▶ Material supplied
= = = =
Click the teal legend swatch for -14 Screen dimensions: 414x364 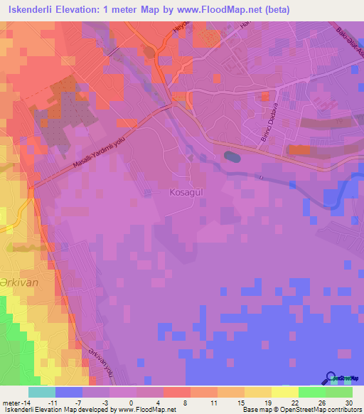pos(42,392)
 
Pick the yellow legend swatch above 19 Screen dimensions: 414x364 pos(258,392)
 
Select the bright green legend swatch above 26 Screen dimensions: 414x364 pos(312,392)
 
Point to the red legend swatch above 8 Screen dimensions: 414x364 pos(177,392)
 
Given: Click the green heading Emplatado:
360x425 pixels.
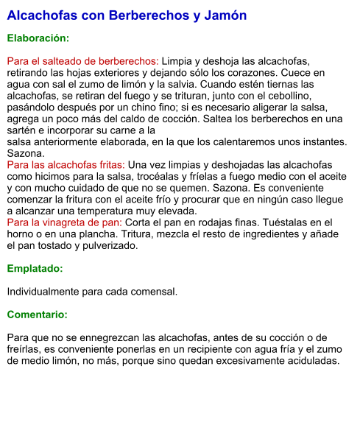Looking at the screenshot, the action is (x=35, y=269).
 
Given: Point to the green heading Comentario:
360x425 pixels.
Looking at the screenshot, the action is (x=37, y=315).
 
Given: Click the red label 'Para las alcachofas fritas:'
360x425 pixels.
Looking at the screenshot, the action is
= = = =
▶ Given exercise
How many lines in the records above contain the word "green"? Reply with the number only.

▶ Result for this exercise
3